도 11은 도 3의 흐름도를 구현한 예로, 인터넷에서 제공되는 웹페이지를 다운로드하여 웹브라우저와 동일하게 표현한 후, 웹페이지 내부에 포함된 웹컨텐츠에 대하여 노출위치 및 노출크기를 분석하는 화면이다.
도 12는 본 발명에서 제공하는 인터넷 검색 엔진의 일실시 예를 나타내는 도면으로, 이용자의 성향에 따른 맞춤 검색 결과를 제시하는 단계에 대한 흐름도이다.
도 13은 도 12에 의한 맞춤 검색 결과에 대한 예시로 웹페이지의 노출크기, 파일크기, 다운로드 파일크기, 데드링크 분석, 링크 노출 분석 등의 결과를 제시하는 화면이다.

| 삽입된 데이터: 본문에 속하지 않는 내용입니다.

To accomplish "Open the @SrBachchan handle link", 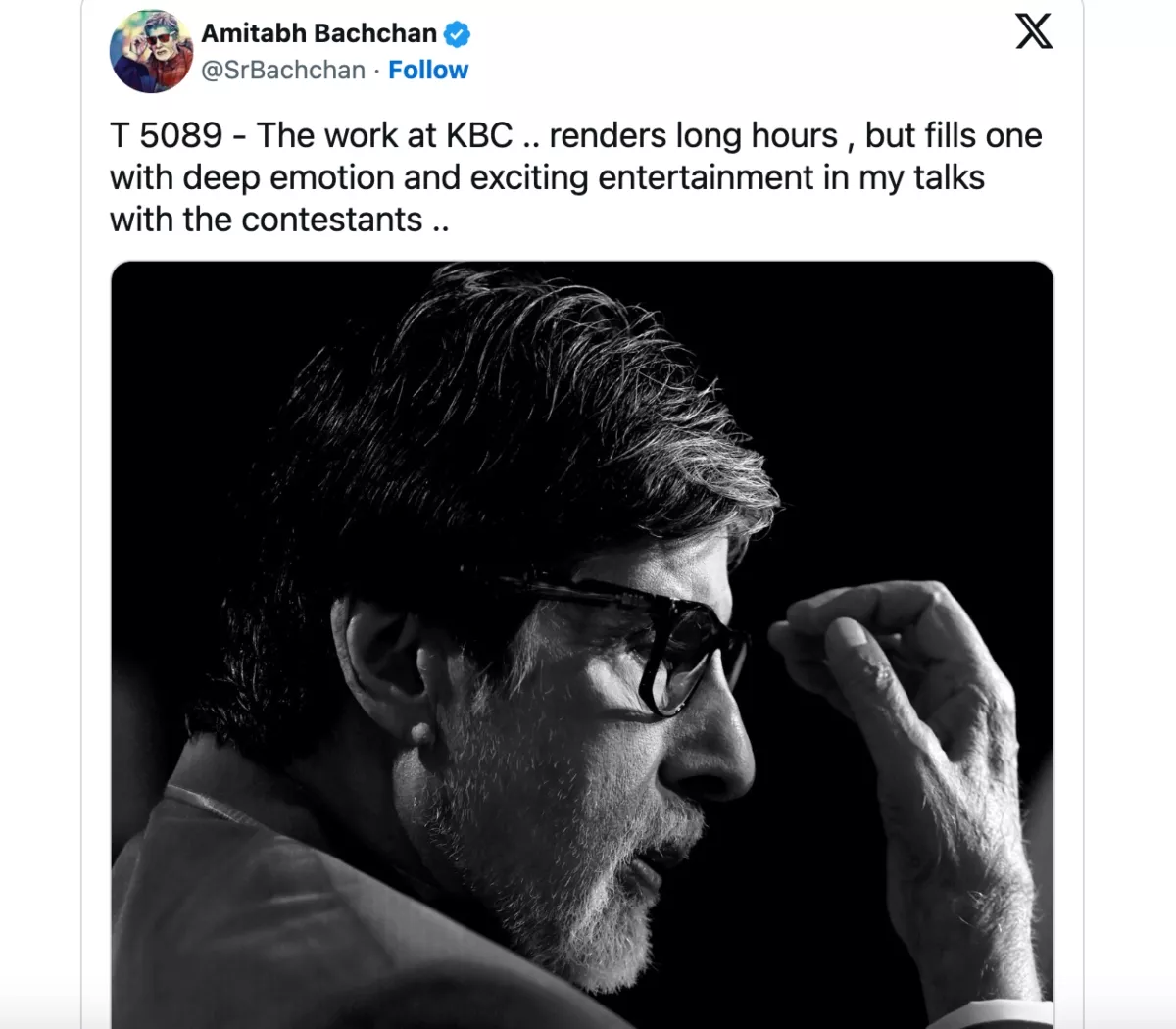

도 14는 도 13에 제시된 맞춤 검색 결과 중 웹페이지에 대한 웹컨텐츠의 노출위치, 노출크기 등의 웹페이지에 대한 링크 노출 분석 화면이다.
도 15는 도 13에 제시된 맞춤 검색 결과 중 이미지, 자바애플릿, 플래시 등의 웹컨텐츠에 대한 웹컨텐츠의 노출위치, 노출크기 등의 웹컨텐츠에 대한 링크 노출 분석 화면이다.
상기의 기술적 과제를 이루기 위하여 본 발명에 따른 인터넷 검색 엔진은 노출 분석에 의한 인덱스 데이터베이스를 구축하는 방법과 로그 파일을 이용하여 검색 엔진 이용자의 성향을 분석한 후 참조 경로를 이용하여 이용자의 성향 정보를제공하는 방법과 개인화된 검색 결과를 제공하기 위하여 이용자의 성향 정보와 웹페이지의 노출지수를 이용하여 이용자에게 맞는 맞춤 검색 결과를 제공하는 방법을 포함하여 구성된다.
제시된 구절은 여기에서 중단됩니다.